**Your task**
Copy each line of the listing below exactly and drop the images.

****

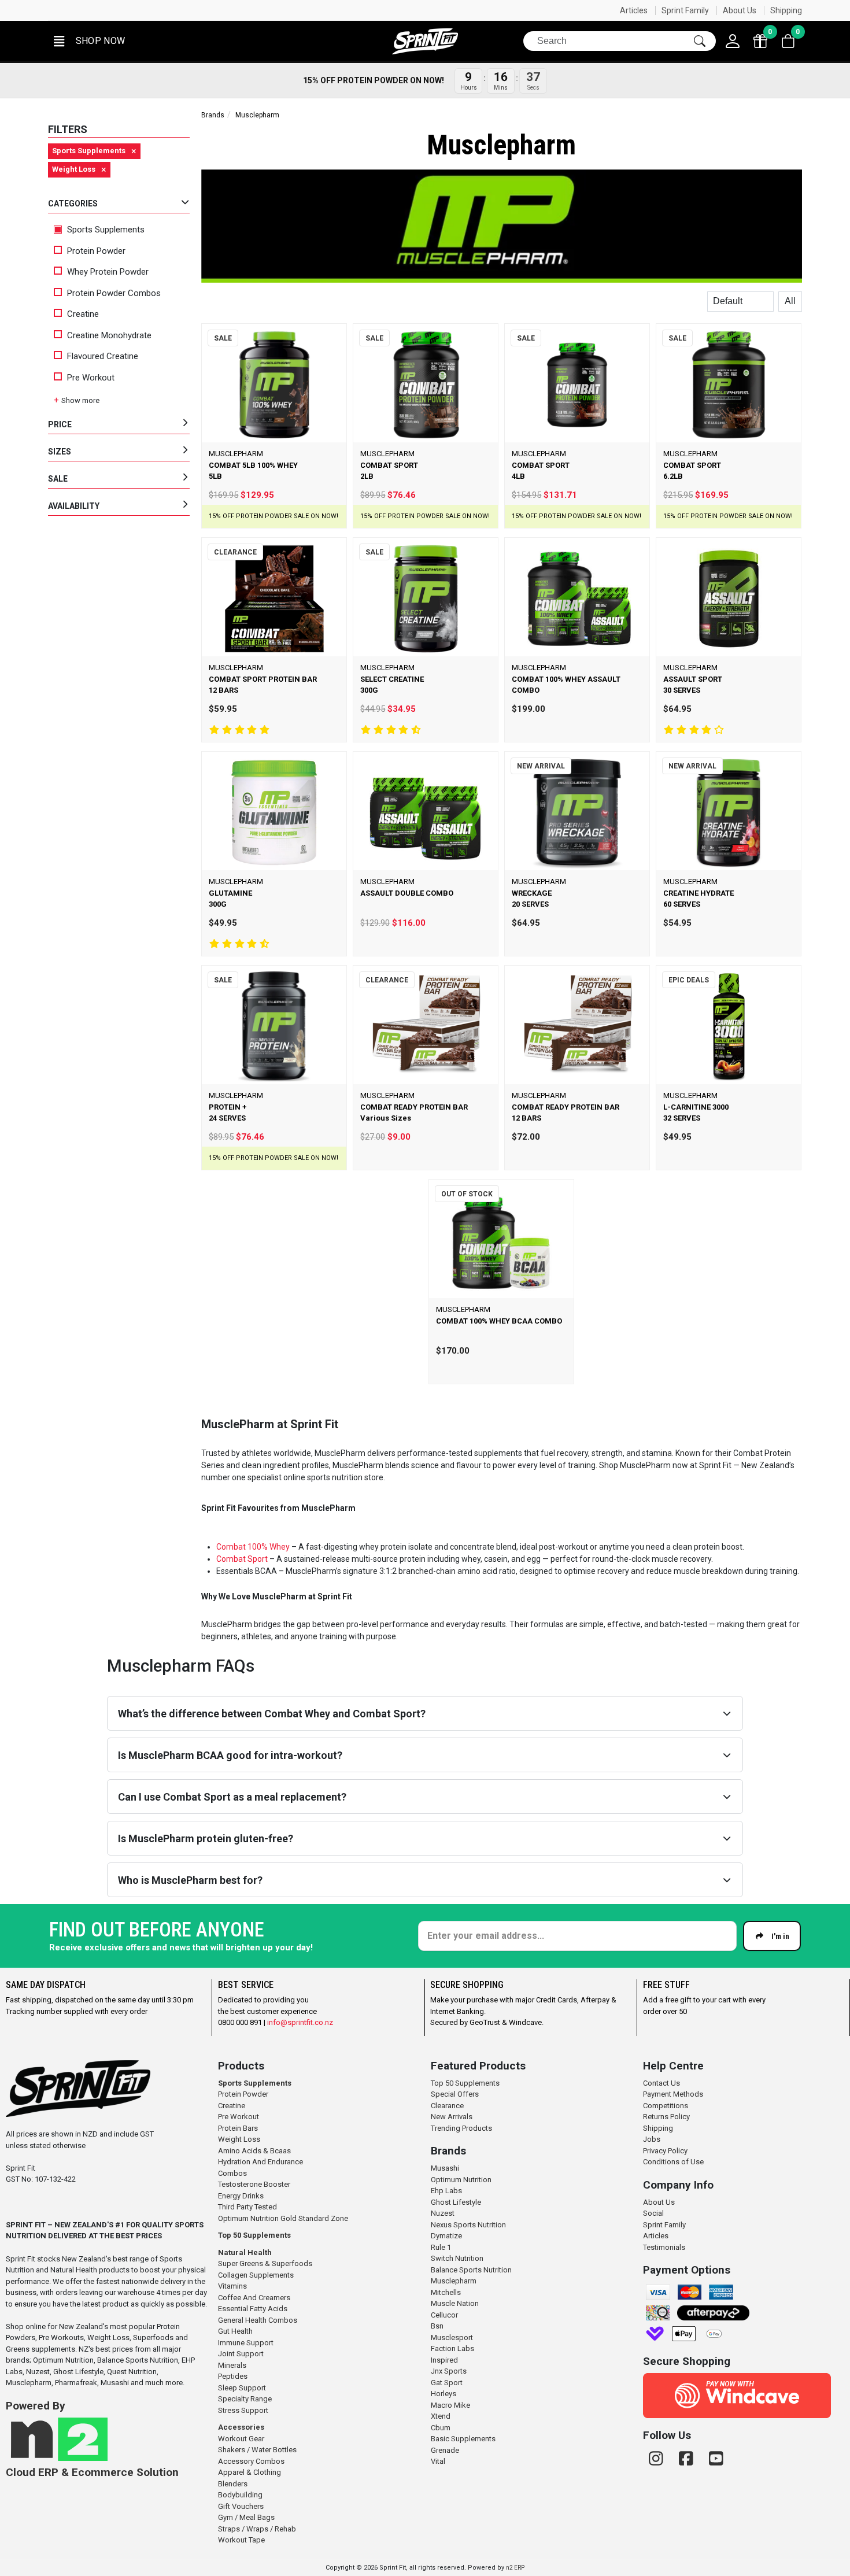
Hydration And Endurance (260, 2161)
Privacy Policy (665, 2150)
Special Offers (455, 2094)
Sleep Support (242, 2387)
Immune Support (246, 2342)
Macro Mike (450, 2405)
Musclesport (452, 2337)
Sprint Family (685, 10)
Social (653, 2213)
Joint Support (241, 2353)
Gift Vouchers (241, 2506)
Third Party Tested (247, 2206)
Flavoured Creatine (102, 356)
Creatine (83, 314)
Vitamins (232, 2286)
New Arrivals (451, 2116)
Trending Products (461, 2128)
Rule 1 (441, 2247)
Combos (232, 2173)
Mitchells (446, 2292)
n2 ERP (515, 2567)
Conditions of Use (673, 2161)
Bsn (437, 2326)
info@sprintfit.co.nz (300, 2022)
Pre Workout (90, 377)
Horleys (443, 2393)
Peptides (232, 2376)
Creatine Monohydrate (109, 335)
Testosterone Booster (254, 2184)
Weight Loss (239, 2139)
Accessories (241, 2427)
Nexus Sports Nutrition (468, 2224)
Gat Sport (447, 2382)
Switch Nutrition (457, 2258)
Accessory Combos (251, 2461)
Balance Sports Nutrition (471, 2269)
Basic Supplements (463, 2438)
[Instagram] (658, 2458)
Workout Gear (241, 2438)
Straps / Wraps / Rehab (257, 2529)
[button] (88, 41)
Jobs (651, 2139)
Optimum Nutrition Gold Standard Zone (283, 2218)
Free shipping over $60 (612, 10)
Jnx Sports (449, 2371)
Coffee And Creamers (254, 2297)
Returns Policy (666, 2116)
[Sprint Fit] (425, 41)
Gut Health (235, 2331)
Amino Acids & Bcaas (254, 2150)
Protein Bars (238, 2128)
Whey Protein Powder (108, 272)
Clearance (447, 2105)
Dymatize (446, 2235)
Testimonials (664, 2247)
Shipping (786, 10)
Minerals (232, 2365)
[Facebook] (688, 2458)
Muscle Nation (455, 2303)
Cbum (440, 2427)
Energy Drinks (241, 2195)
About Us (739, 10)
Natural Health (245, 2252)
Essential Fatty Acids (252, 2308)
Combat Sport (242, 1559)
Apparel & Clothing (249, 2472)
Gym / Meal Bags (246, 2517)
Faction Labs (452, 2348)
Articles (634, 10)
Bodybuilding (240, 2494)
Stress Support (243, 2410)
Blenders (232, 2483)
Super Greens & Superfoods (265, 2263)
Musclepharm (453, 2280)
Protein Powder (96, 251)
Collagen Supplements (256, 2275)
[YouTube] (716, 2458)
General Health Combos (257, 2320)
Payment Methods (673, 2094)
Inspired (444, 2360)
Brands (212, 115)
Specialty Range (245, 2398)
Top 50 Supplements (254, 2235)
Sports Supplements (105, 229)
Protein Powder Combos (114, 293)
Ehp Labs (446, 2190)
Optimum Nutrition (461, 2179)
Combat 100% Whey (253, 1546)
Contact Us (661, 2083)
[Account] (733, 41)
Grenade (445, 2450)
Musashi (445, 2168)
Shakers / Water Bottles (257, 2449)
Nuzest (442, 2213)
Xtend (440, 2416)
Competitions (665, 2105)
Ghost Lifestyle (456, 2202)
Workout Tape (241, 2540)
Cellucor (444, 2315)
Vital (438, 2461)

****

**Task output**
Hydration And Endurance (260, 2161)
Privacy Policy (665, 2150)
Special Offers (455, 2094)
Sleep Support (242, 2387)
Immune Support (246, 2342)
Macro Mike (450, 2405)
Musclesport (452, 2337)
Sprint Family (685, 10)
Social (653, 2213)
Joint Support (241, 2353)
Gift Vouchers (241, 2506)
Third Party Tested (247, 2206)
Flavoured Creatine (102, 356)
Creatine (83, 314)
Vitamins (232, 2286)
New Arrivals (451, 2116)
Trending Products (461, 2128)
Rule 1 (441, 2247)
Combos (232, 2173)
Mitchells (446, 2292)
n2 ERP (515, 2567)
Conditions of Use (673, 2161)
Bsn (437, 2326)
info@sprintfit.co.nz (300, 2022)
Pre Workout (90, 377)
Horleys (443, 2393)
Peptides (232, 2376)
Creatine Monohydrate (109, 335)
Testosterone Booster (254, 2184)
Weight Loss (239, 2139)
Accessories (241, 2427)
Nexus Sports Nutrition (468, 2224)
Gat Sport (447, 2382)
Switch Nutrition (457, 2258)
Accessory Combos (251, 2461)
Balance Sports Nutrition (471, 2269)
Basic Supplements (463, 2438)
[Instagram] (658, 2458)
Workout Gear (241, 2438)
Straps / Wraps / Rehab (257, 2529)
[button] (88, 41)
Jobs (651, 2139)
Optimum Nutrition Gold Standard Zone (283, 2218)
Free shipping over $60 (612, 10)
Jnx Sports (449, 2371)
Coffee And Creamers (254, 2297)
Returns Policy (666, 2116)
[Sprint Fit] (425, 41)
Gut Health (235, 2331)
Amino Acids & Bcaas (254, 2150)
Protein Bars (238, 2128)
Whey Protein Powder (108, 272)
Clearance (447, 2105)
Dymatize (446, 2235)
Testimonials (664, 2247)
Shipping (786, 10)
Minerals (232, 2365)
[Facebook] (688, 2458)
Muscle Nation (455, 2303)
Cbum (440, 2427)
Energy Drinks (241, 2195)
About Us (739, 10)
Natural Health (245, 2252)
Essential Fatty Acids (252, 2308)
Combat Sport (242, 1559)
Apparel & Clothing (249, 2472)
Gym / Meal Bags (246, 2517)
Faction Labs (452, 2348)
Articles (634, 10)
Bodybuilding (240, 2494)
Stress Support (243, 2410)
Blenders (232, 2483)
Super Greens & Superfoods (265, 2263)
Musclepharm (453, 2280)
Protein Powder (96, 251)
Collagen Supplements (256, 2275)
[YouTube] (716, 2458)
General Health Combos (257, 2320)
Payment Methods (673, 2094)
Inspired (444, 2360)
Brands (212, 115)
Specialty Range (245, 2398)
Top 50 Supplements (254, 2235)
Sports Supplements (105, 229)
Protein Powder Combos (114, 293)
Ehp Labs (446, 2190)
Optimum Nutrition (461, 2179)
Combat 100% Whey (253, 1546)
Contact Us (661, 2083)
[Account] (733, 41)
Grenade (445, 2450)
Musashi (445, 2168)
Shakers / Water Bottles (257, 2449)
Nuzest (442, 2213)
Xtend (440, 2416)
Competitions (665, 2105)
Ghost Lifestyle (456, 2202)
Workout Tape (241, 2540)
Cellucor (444, 2315)
Vital (438, 2461)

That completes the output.